I’ve never been a fan of the WFA anyway; it’s always struck me as a bit of a gimmick. Simply adding £300 a year to the state pension (even if paid once annually rather than as part of the weekly pension) would mean that those who most need it get it tax-free, whilst pensioners with other income would effectively pay tax on it at up to 45% anyway. It’s true that ‘millionaire pensioners’ would still end up pocketing 55% of £300 (£165), but it would be a great deal easier and cheaper to administer using existing systems. I don’t know how many ‘pensioner millionaires’ there are, but given that a cut-off at £35,000 (well short of millionaire status) will only exclude around 2 million people, we can reasonably assume that it’s a lot less than 2 million. Even 2 million net payments of £165 would only cost £330 million – a drop in the ocean for the Treasury. And lower administration costs reduce that further.

Still, for fans of long-running dramas, where the heroine of the piece finds herself tied in ever more complex knots at the end of every episode, why cut the serial short when the pain and agony can so easily be prolonged?

Friday, 6 June 2025

Debt, per se, is not bad

 

There was a story a month ago about a report from the Institute of International Finance that the total amount of global debt had reached a record height of $324 trillion. It’s a huge sum, so large as to be beyond comprehension in terms of our own daily interactions with money. It’s an estimate, of course. It could not be otherwise; human record-keeping is neither precise nor transparent enough to know for certain. Let’s just accept that it’s a very, very large number.

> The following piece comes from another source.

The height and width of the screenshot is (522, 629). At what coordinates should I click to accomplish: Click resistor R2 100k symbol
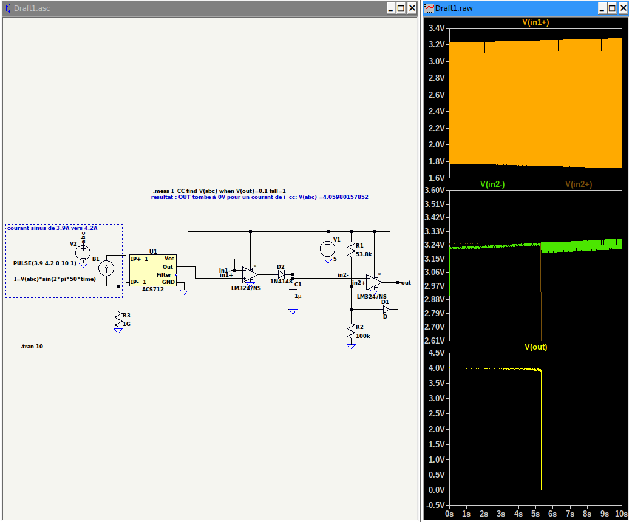pos(351,331)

Whether we should be worried about it or not is another question. Since all money owed by one person or body is owed to another person or body, it is inevitably the case that a total financial debt of $324 trillion is precisely matched somewhere by a total financial asset of $324 trillion. It’s just that the debt and the asset are in different hands. And whilst estimates of how much money exists in the world vary significantly, one thing we can say is that, since ‘money’ is, in its very essence, simply a way of denominating and trading debt (“I promise to pay the bearer on demand” etc.), the amount of money in the system must match, if accurately calculated, the amount of debt. An over-simplification, for sure, but if every individual and organisation were to repay all their debts tomorrow, the world would indeed be debt-free – but it would also be money-free. There would still be a pile – many piles – of physical notes and coins somewhere, but they’d be essentially worthless. And the economy would grind to a halt. Asking how much debt is the ‘right’ amount for the world economy is like asking how much money should exist. It’s a question which has no correct answer; the only thing we know is that, as the world’s population grows and becomes more affluent, the amount needed will increase. Worrying about how much debt there is, and by how much it is increasing, is focussing on the wrong question.

The right question is about who is in debt and to whom they are in debt; it’s about the underlying economic power relationships. The reason that it worries some is not the existence of debt, nor the amount of debt, nor the increase in that amount: it is about potential default – whether those in debt will be able to repay their debts. It is a concern by the rich that the poor will not be able to continue transferring their few assets to the rich, because (almost by definition) much borrowing is by those who have no money from those who have lots. What concerns politicians about the debt mountain facing the poorest – whether individuals or countries – should not be whether they are taking on debts that they can’t cover, but how and why the need for them to do so arose in the first place. And since that inevitably leads to discussion about how resources and wealth are distributed in the world, it’s easy to see why they prefer to avoid it.